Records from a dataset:
☆ ☆ ☆ ☆
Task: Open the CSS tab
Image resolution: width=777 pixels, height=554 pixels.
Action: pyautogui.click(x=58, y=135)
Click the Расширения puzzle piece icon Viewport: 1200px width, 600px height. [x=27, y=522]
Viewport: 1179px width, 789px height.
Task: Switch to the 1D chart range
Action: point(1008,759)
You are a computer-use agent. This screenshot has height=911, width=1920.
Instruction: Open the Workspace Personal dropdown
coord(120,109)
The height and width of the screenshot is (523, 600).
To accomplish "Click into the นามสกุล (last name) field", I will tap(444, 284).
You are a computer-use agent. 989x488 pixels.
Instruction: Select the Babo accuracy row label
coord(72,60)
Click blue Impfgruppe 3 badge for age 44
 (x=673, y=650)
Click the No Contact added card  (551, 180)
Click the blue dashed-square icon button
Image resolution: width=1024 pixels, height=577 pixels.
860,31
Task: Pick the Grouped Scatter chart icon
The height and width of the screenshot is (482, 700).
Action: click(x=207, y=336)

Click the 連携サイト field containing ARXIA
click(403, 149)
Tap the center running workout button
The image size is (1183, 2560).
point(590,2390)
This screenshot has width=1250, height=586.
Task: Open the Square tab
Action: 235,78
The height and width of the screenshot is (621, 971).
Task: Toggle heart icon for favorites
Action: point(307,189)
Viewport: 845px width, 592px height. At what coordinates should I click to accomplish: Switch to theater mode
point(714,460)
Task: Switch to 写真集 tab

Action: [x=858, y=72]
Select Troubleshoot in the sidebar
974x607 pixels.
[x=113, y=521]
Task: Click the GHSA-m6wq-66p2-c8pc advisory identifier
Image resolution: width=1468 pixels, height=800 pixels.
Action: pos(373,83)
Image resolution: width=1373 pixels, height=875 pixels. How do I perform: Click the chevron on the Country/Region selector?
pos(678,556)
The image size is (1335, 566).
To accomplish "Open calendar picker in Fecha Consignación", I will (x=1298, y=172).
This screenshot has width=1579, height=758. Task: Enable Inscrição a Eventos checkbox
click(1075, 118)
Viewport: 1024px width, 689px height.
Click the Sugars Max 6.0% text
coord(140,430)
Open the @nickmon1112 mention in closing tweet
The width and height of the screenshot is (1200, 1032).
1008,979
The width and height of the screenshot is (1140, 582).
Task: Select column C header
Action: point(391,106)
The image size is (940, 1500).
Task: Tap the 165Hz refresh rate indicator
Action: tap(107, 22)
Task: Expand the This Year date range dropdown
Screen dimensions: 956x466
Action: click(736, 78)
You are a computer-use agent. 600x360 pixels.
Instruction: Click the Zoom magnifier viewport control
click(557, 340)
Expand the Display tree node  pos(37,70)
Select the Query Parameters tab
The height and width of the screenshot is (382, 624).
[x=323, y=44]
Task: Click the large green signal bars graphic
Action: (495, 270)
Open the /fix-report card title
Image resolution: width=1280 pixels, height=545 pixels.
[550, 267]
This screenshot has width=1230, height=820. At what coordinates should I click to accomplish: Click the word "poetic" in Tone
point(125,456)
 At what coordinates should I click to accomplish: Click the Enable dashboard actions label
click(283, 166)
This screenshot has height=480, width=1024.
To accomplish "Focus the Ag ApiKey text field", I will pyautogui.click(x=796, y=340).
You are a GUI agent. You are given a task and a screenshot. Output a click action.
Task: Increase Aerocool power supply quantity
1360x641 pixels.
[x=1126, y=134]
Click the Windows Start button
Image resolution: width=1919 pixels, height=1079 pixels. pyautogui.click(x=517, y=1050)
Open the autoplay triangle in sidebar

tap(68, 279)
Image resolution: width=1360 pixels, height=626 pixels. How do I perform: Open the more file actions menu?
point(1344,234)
☆ ☆ ☆ ☆
Work task
Exactly as they stand, repeat all the records.

Response below
Task: Open the CSS tab
Image resolution: width=777 pixels, height=554 pixels.
Action: pyautogui.click(x=58, y=135)
Click the Расширения puzzle piece icon Viewport: 1200px width, 600px height. [x=27, y=522]
Viewport: 1179px width, 789px height.
Task: Switch to the 1D chart range
Action: point(1008,759)
You are a computer-use agent. This screenshot has height=911, width=1920.
Instruction: Open the Workspace Personal dropdown
coord(120,109)
The height and width of the screenshot is (523, 600).
To accomplish "Click into the นามสกุล (last name) field", I will tap(444, 284).
You are a computer-use agent. 989x488 pixels.
Instruction: Select the Babo accuracy row label
coord(72,60)
Click blue Impfgruppe 3 badge for age 44
 (x=673, y=650)
Click the No Contact added card  (551, 180)
Click the blue dashed-square icon button
Image resolution: width=1024 pixels, height=577 pixels.
860,31
Task: Pick the Grouped Scatter chart icon
The height and width of the screenshot is (482, 700).
Action: click(x=207, y=336)

Click the 連携サイト field containing ARXIA
click(403, 149)
Tap the center running workout button
The image size is (1183, 2560).
point(590,2390)
This screenshot has width=1250, height=586.
Task: Open the Square tab
Action: 235,78
The height and width of the screenshot is (621, 971).
Task: Toggle heart icon for favorites
Action: point(307,189)
Viewport: 845px width, 592px height. At what coordinates should I click to accomplish: Switch to theater mode
point(714,460)
Task: Switch to 写真集 tab

Action: [x=858, y=72]
Select Troubleshoot in the sidebar
974x607 pixels.
[x=113, y=521]
Task: Click the GHSA-m6wq-66p2-c8pc advisory identifier
Image resolution: width=1468 pixels, height=800 pixels.
Action: pos(373,83)
Image resolution: width=1373 pixels, height=875 pixels. How do I perform: Click the chevron on the Country/Region selector?
pos(678,556)
The image size is (1335, 566).
To accomplish "Open calendar picker in Fecha Consignación", I will (x=1298, y=172).
This screenshot has width=1579, height=758. Task: Enable Inscrição a Eventos checkbox
click(1075, 118)
Viewport: 1024px width, 689px height.
Click the Sugars Max 6.0% text
coord(140,430)
Open the @nickmon1112 mention in closing tweet
The width and height of the screenshot is (1200, 1032).
1008,979
The width and height of the screenshot is (1140, 582).
Task: Select column C header
Action: point(391,106)
The image size is (940, 1500).
Task: Tap the 165Hz refresh rate indicator
Action: tap(107, 22)
Task: Expand the This Year date range dropdown
Screen dimensions: 956x466
Action: click(736, 78)
You are a computer-use agent. 600x360 pixels.
Instruction: Click the Zoom magnifier viewport control
click(557, 340)
Expand the Display tree node  pos(37,70)
Select the Query Parameters tab
The height and width of the screenshot is (382, 624).
[x=323, y=44]
Task: Click the large green signal bars graphic
Action: (495, 270)
Open the /fix-report card title
Image resolution: width=1280 pixels, height=545 pixels.
[550, 267]
This screenshot has width=1230, height=820. At what coordinates should I click to accomplish: Click the word "poetic" in Tone
point(125,456)
 At what coordinates should I click to accomplish: Click the Enable dashboard actions label
click(283, 166)
This screenshot has height=480, width=1024.
To accomplish "Focus the Ag ApiKey text field", I will pyautogui.click(x=796, y=340).
You are a GUI agent. You are given a task and a screenshot. Output a click action.
Task: Increase Aerocool power supply quantity
1360x641 pixels.
[x=1126, y=134]
Click the Windows Start button
Image resolution: width=1919 pixels, height=1079 pixels. pyautogui.click(x=517, y=1050)
Open the autoplay triangle in sidebar

tap(68, 279)
Image resolution: width=1360 pixels, height=626 pixels. How do I perform: Open the more file actions menu?
point(1344,234)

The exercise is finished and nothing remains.